Sample Distribution based on Landholding.
To ensure achieving the planned sample size, a slightly larger number of respondents were interviewed. The final usable responses were 253, which included 55 from Bidar, 58 from Davanagere and 140 from Kolar. Overall, there were 107 farmers whose major source of income came from field crops, and 131 farmers depended on vegetables for a major source of livelihood.
For the second research question, four assumptive marketplace scenarios were developed, which farmers had to rank from most preferred to least preferred option. Eight marketplace features, comprising location; cleaning and drying facilities; certification facilities; warehousing; warehouse receipt financing; mode of sale; mode of payment; and cost of transaction, were drawn from existing marketplaces and the ones proposed in the draft APLM Act of 2017. Since exhaustive combinations of the eight parameters would lead to numerous scenarios, a final set of four scenarios was shortlisted after gauging ability of respondents, their ease of understanding and ranking, and taking expert opinion into consideration. The four scenarios developed from the eight features and options therein are presented in Table 3.
Marketplace Features to Build Marketplace Scenarios.
All the marketplaces were designed to present hypothetical scenarios, building in one way or another on extant markets used by farmers. The simplest marketplace scenario presented farm gate sale with added benefits of warehousing for two months after some manual cleaning and grading, and basic but scientific quality assessment and certification. The scenario indicated a negotiated sale with physical cash payment, even as farmers who wished to avail the warehousing and associated facilities had to pay. The most advanced scenario showed an improvised version of APMC with certification, warehousing, financing, and electronic sale and payment mechanisms. Farmers could avail warehousing facility for three to six months, and could also receive finance or loan against stored goods. Cleaning and grading cost was indicated as a percentage of the price the farmer would receive. The other two scenarios presented a hypothetical market yard at a distance of about five to 10 kilometres from the village and had a mix of different market elements. About 60 farmers, sampled based on their ability to understand and evaluate the scenarios, were asked to rank the marketplace scenarios, which were presented pictorially; eventually yielding 58 usable responses.
Results
Factors Determining Marketplace Choice
The survey brought to fore two prominent marketing channels or marketplaces used by farmers to sell their produce – APMC and Farm Gate (FG). The term farm gate implies a practice of farmers selling their produce right at the farm or in the village to small-time traders who act independently or as agents of registered traders of APMCs. Akinci, Kaynak, Atilgan and Aksoy (2007) in their meta-analysis, identified a host of studies, prominently including but not limited to, evaluation of alternatives or channel choice using binary logistic regression in consumer behaviour and international marketing. Further, several studies that were exploratory in nature and concerned a dichotomous dependent variable employed binary logistic regression as the analytical tool (for example, Peterson and Lambert 2003; Martin et al. 2003; Wieringa and Verhoef 2007; Farashah and Estelami 2014; Fiore et al. 2016).

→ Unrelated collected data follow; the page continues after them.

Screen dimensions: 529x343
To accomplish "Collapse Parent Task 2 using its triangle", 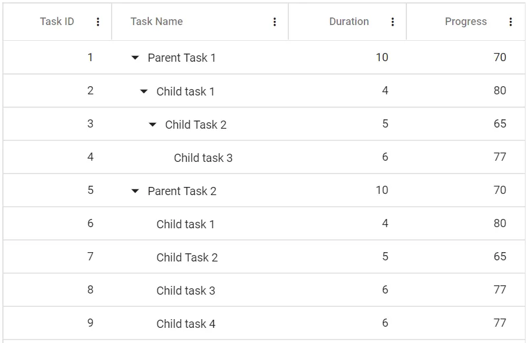I will 135,190.
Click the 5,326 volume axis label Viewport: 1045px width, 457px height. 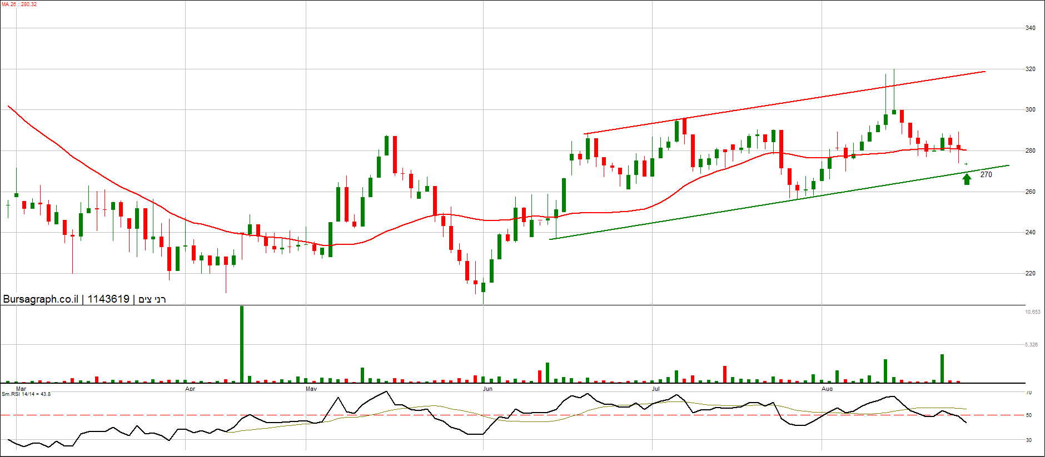(x=1031, y=345)

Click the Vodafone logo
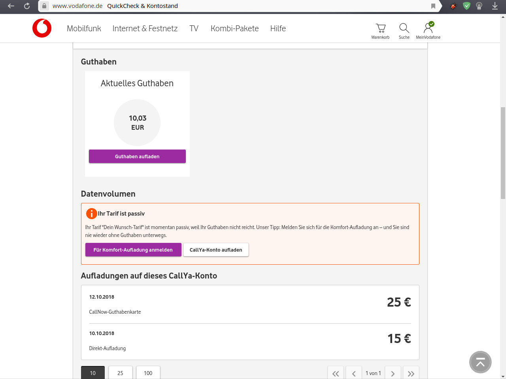click(x=42, y=28)
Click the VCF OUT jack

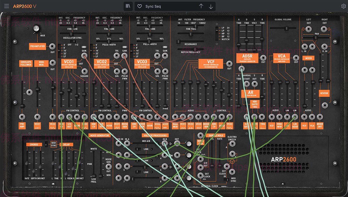coord(229,63)
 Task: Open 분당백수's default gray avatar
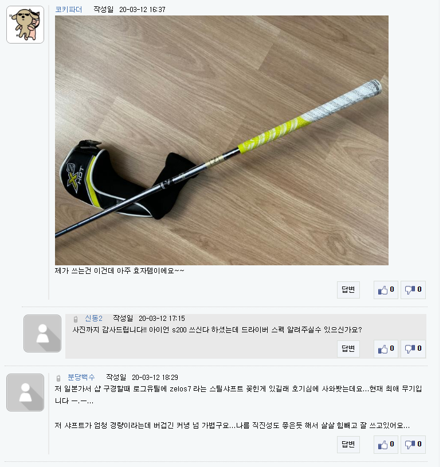(x=25, y=393)
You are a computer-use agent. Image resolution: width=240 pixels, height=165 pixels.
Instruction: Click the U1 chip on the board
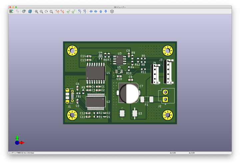[x=95, y=72]

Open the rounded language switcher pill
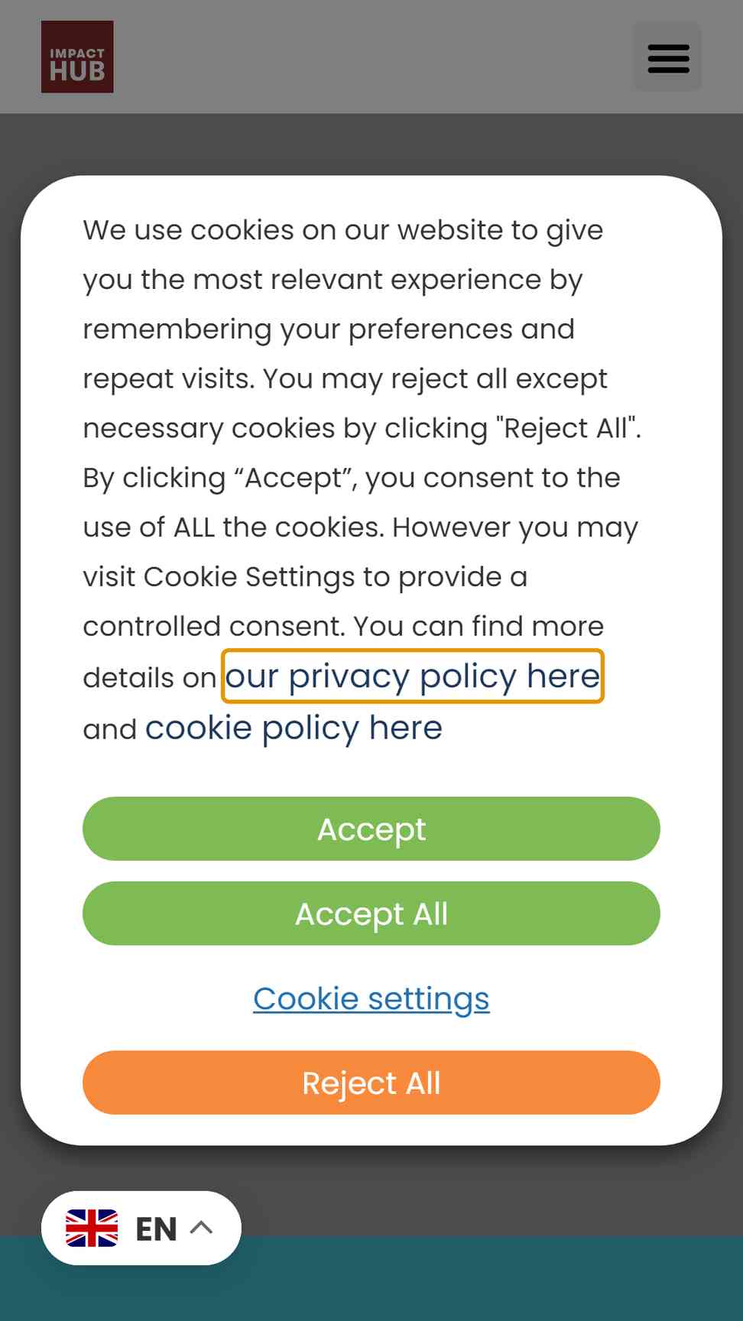[141, 1228]
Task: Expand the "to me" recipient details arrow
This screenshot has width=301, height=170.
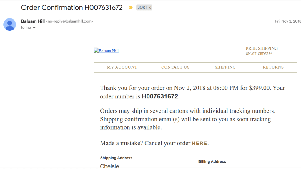Action: [x=34, y=28]
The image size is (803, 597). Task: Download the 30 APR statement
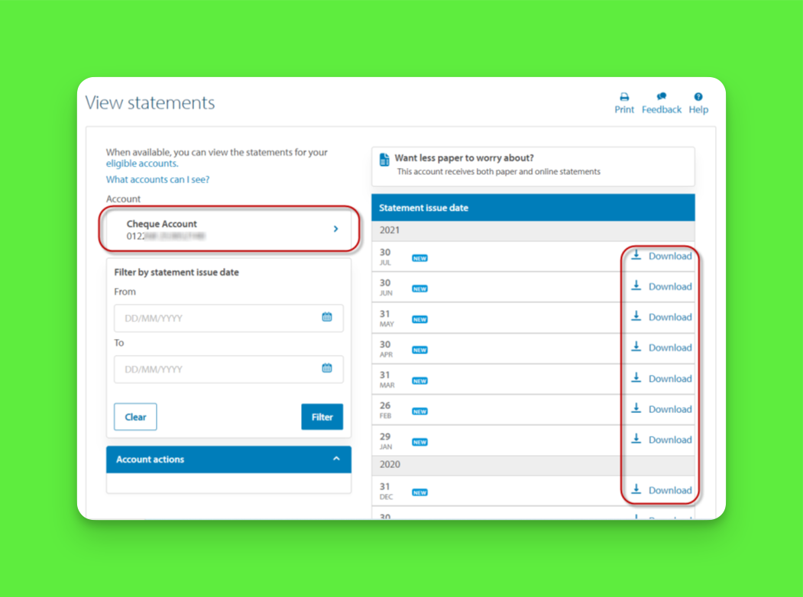(661, 348)
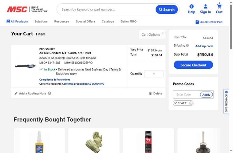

Whereas Gray and Kinnear (2012) advised the use of binary logistic regression using SPSS for such studies, Peterson and Lambert (2003) provided a detailed method of interpretation of results thus obtained. Explanation of the results of binary logistic regression is based on value of the regression coefficient (B), and the odds ratio (Exp[B]), with relevant reference to the significance level of associated Wald chi-square statistic. The odds ratio, which is ratio of probability of the event to the probability of the non-event, represents the change effected by a unit change in a particular independent variable, keeping other variables unchanged. Logistic regression also enables researchers to estimate the probability of occurrence of the event when values of the independent variables are known, using the equation (1/1+e-Z), where Z = B0 + B1X1 + B2X2 +…BnXn (Peterson and Lambert 2003).
In the present case, interpretation is restricted to explaining the relation between the dependent and independent variables, in accordance with the objectives of the study. Using entry significance criteria of p = 0.05 and removal criteria of p = 0.10 for Wald chi-squared statistic, blocks of variables through backward entry in SPSS logistic regression procedure returned a final model with Hosmer-Lemeshow test statistic of 3.072 with 8 df and a p- value of 0.930, indicating the model’s fit to the data. The model correctly classified 72.9% and 92.6% of the cases to predict marketplace choice as FG and APMC respectively.

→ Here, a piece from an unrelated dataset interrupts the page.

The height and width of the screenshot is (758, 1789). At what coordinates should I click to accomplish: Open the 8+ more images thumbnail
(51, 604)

Table 4 presents the variables that entered the final model along with their regression coefficients and odds. The final model comprised of independent variables from all blocks except those under “Marketing costs”. Of the different variables entered under the block “Farmer and farm-related attributes”, perishability of the major produce turned out to be a significant predictor. The regression coefficient (B) of -3.596 and odds value of 0.027 implies a negative correlation between the predictor and response. Odds of the marketplace choice being FG reduce by 2.7% when the farmer’s major produce is perishable. In the block relating to marketing infrastructure usage, the explanatory variable for sorting and grading infrastructure is significant with B value of -2.908 and Exp(B) value of 0.055. Implying a negative correlation between the predictor and response variables, it indicates that odds of selecting FG as marketplace over APMC reduce by 5.5% when a farmer evaluates his choice based on availability of usable infrastructure for sorting and grading the produce. Two predictors under the block “Services provided by buyers” – sorting and grading services, and transportation services – turned in significant at p=0.05. Odds of choice being FG reduce by 18.9% when the farmer seeks sorting and grading services from the buyer. However, when buyers provide transportation services, it tremendously favours FG being the marketplace option, and the odds in favour of FG improve by the highest factor of 20.221.

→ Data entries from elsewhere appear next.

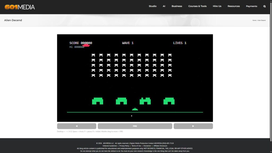The image size is (272, 153).
Task: Click the right-side page scrollbar
Action: (x=270, y=77)
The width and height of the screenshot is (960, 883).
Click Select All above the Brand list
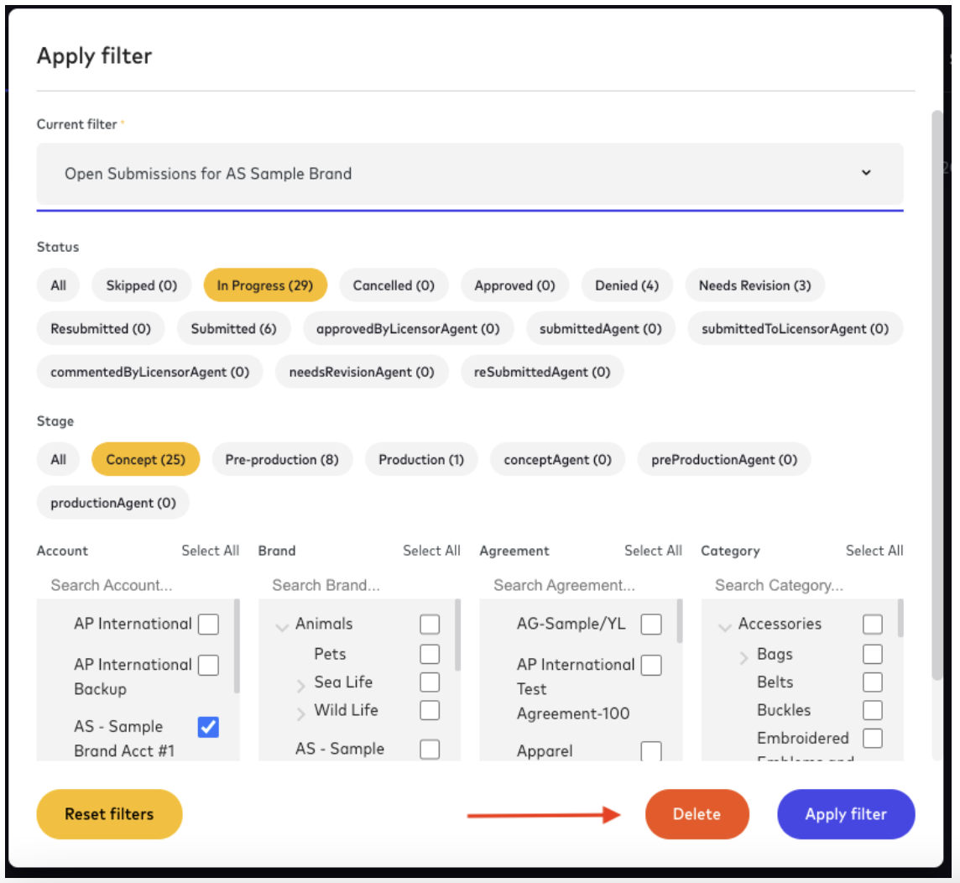(x=432, y=551)
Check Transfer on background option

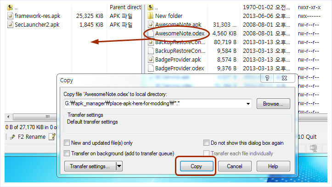68,153
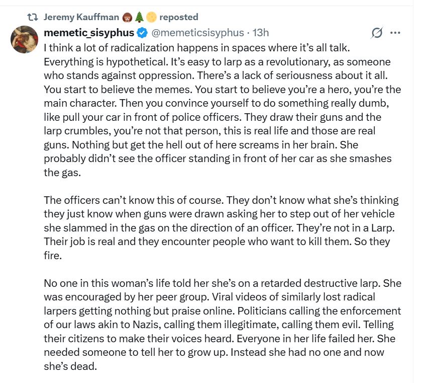Click the yellow circle emoji before 'reposted'
This screenshot has width=430, height=383.
click(152, 17)
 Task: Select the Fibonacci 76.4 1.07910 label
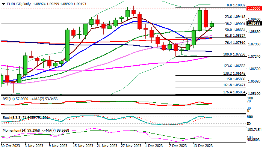click(235, 43)
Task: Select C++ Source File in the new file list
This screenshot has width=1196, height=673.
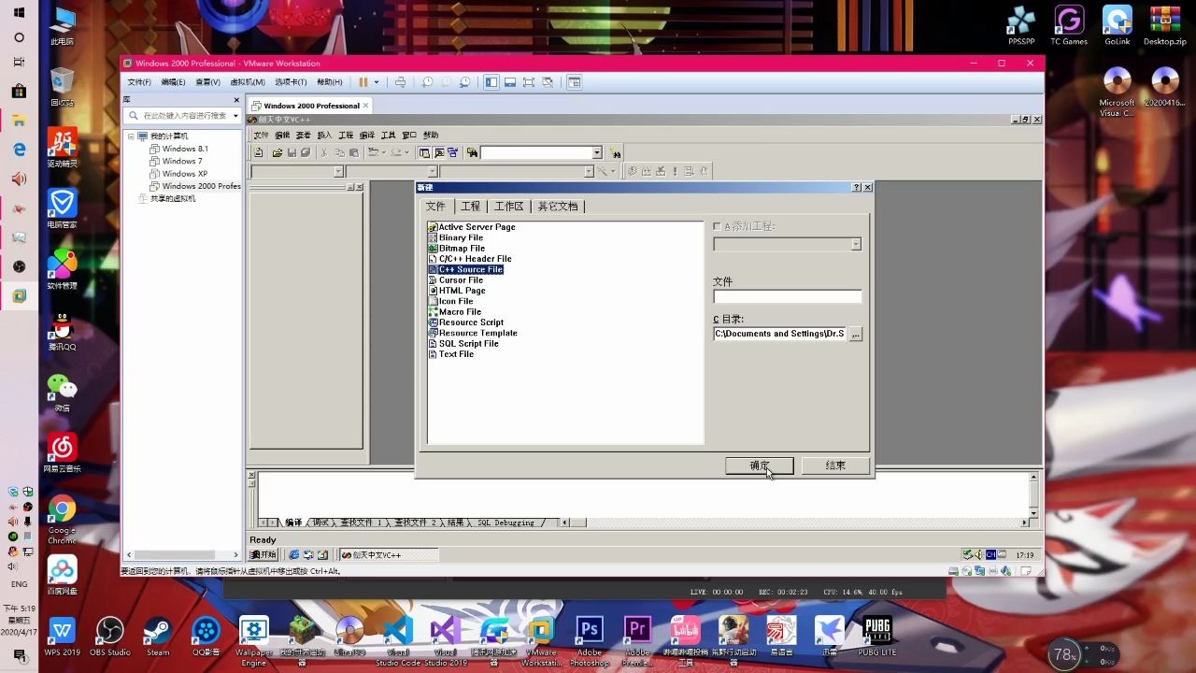Action: (470, 269)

Results of Binary Logistic Regression Analysis for Choice of Marketplace.
To summarize, odds of farmers selecting APMC as the marketing channel increase when the produce is perishable; growers expect marketing infrastructure such as scientific quality testing, and buyer services such as sorting and grading services. The odds of choosing FG as marketplace improve enormously when farmers are keen on availing transportation services provided by the buyer. Further details on these results are presented in the discussion section.
Ranking of Marketplace Features
Assessing new marketplace features strengthens the first part of the study as it holds key to improve existing market yards or establishing new ones with such features that might potentially attract farmers. As mentioned previously, eight features of marketplaces were combined to create four marketplace scenarios and respondents were asked to rank them from most preferred to least preferred. The ranking data thus collected was analysed using the Kemeny-Young method. This method estimates the median or consensus ranking, which “minimizes the sum of distances between itself and all input rankings” (D’Ambrosio, Amodio, and Iorio 2015). Mathematical representation of Kemeny distance is as below:
Kemeny median is the distance between ranks Rs and Rt, m, the number of objects to be ranked, “x(s)ij is defined as equal to 1 if object i is preferred to object j in ranking s, equal to -1 if the reverse is true, and equal to 0 if the two objects are tied.” (Heiser & Ambrosio, 2013, p. 24).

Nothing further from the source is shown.